Because Husband-of-Awesome plays by ear and I suspect Wren could too, I want her playing skills and musical knowledge developed at the same rate, so she will develop a trained ear and have a solid technical and theoretical foundation. On the other hand, Robin has a little of my musicality, so we want for him to get some skills and enjoy conquering a difficult task so that he has the opportunity to find an instrument he truly loves.

The decision to go Suzuki came from my own experience as a child learning the guitar, flute and piano. Because I have no natural ability I play instruments like some people two-finger type; I can get to the end, but there’s no grace, no love. Learning in the traditional method, I didn’t have any of those confidence-building-successes early, so never developed a love of any instrument I tried and desperately hated practicing. For Wren and Robin I want to try something specifically designed for children so that they can have those small successes to spur them on to want to work towards mastery. Suzuki is child-centred and supportive of the parents’ role in their child’s development.
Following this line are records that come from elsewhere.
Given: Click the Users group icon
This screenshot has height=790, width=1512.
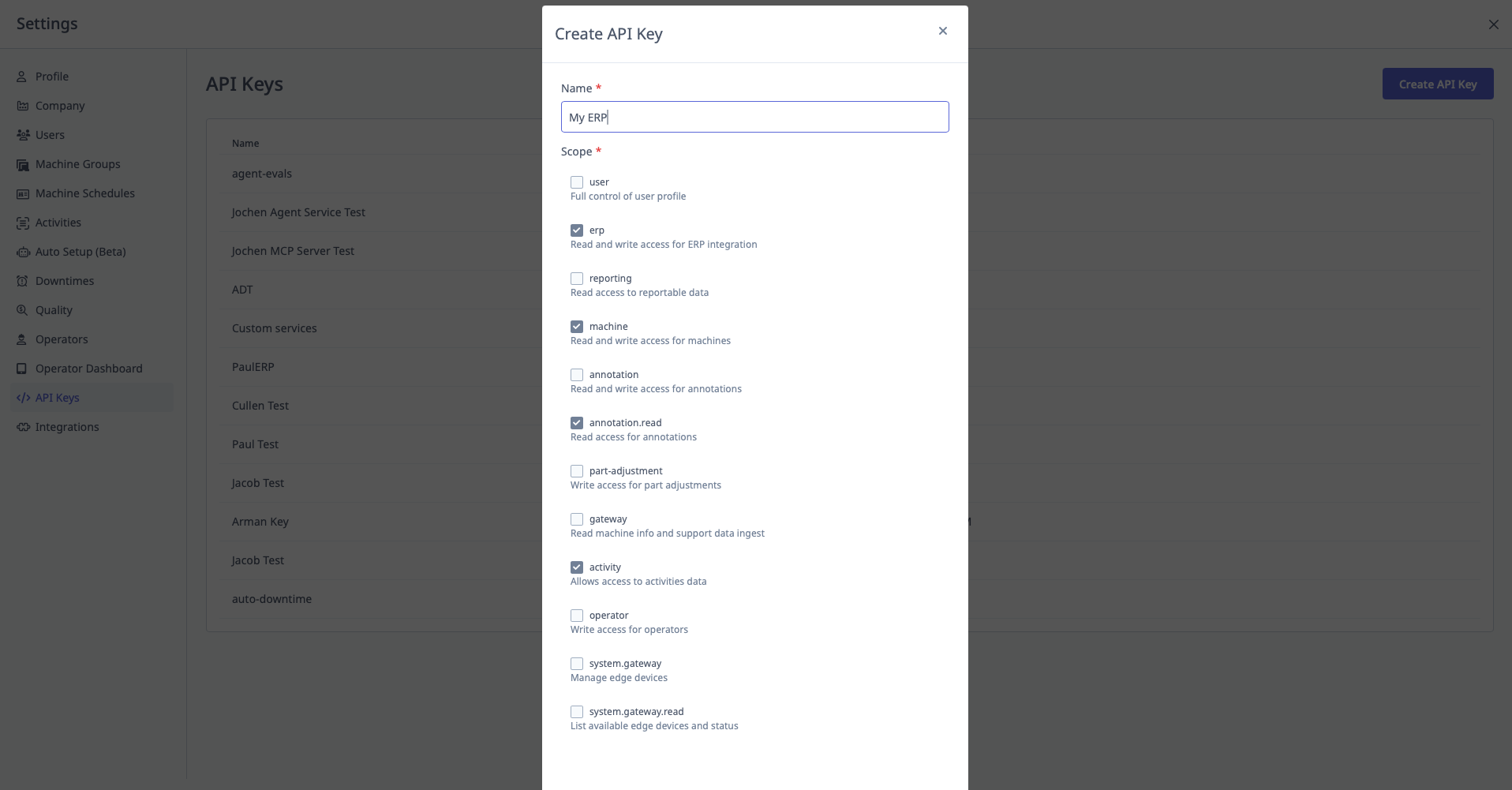Looking at the screenshot, I should [x=23, y=134].
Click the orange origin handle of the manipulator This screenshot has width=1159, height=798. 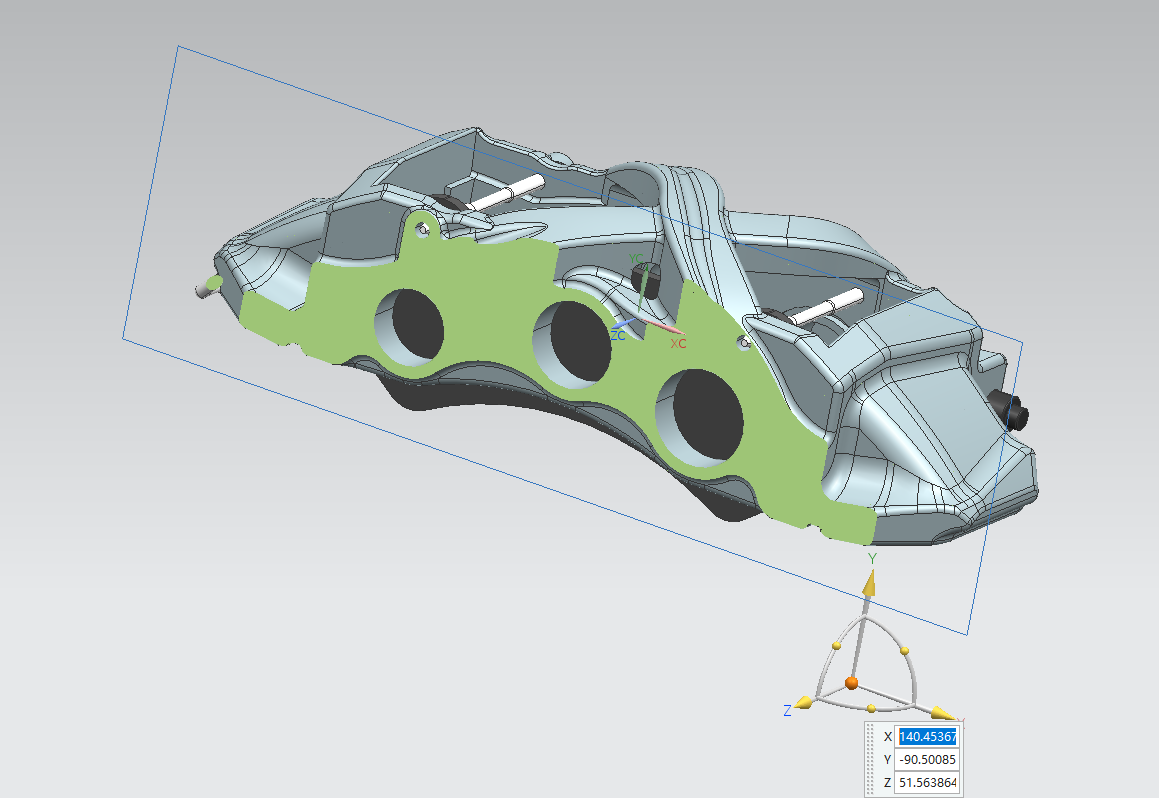click(x=851, y=683)
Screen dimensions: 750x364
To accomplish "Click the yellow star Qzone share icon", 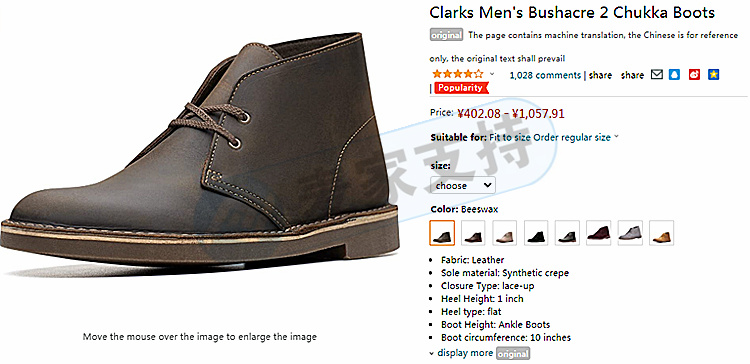I will 714,75.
It models music learning after the way that first languages are learnt and intends incremental mastery of listening and “speaking” before reading is formally taught.

To begin, I Googled “suzuki music australia” and  found, to my delight, Suzuki Music Australia and followed the link to “find a teacher“. Through this I found a teacher and I asked her “how do we get started when we don’t own a violin and I don’t know anything about obtaining a decent one?”. Her advice was to contact the Sydney String Centre; which incidentally was the same advice my cello-playing brother-in-law gave me when I asked his advice on how to get started.

I’m really hoping that both children will develop a deep and abiding love of the violin, or at least find satisfaction in the learning process. We’ll review at the end of the year and see where their passions lie.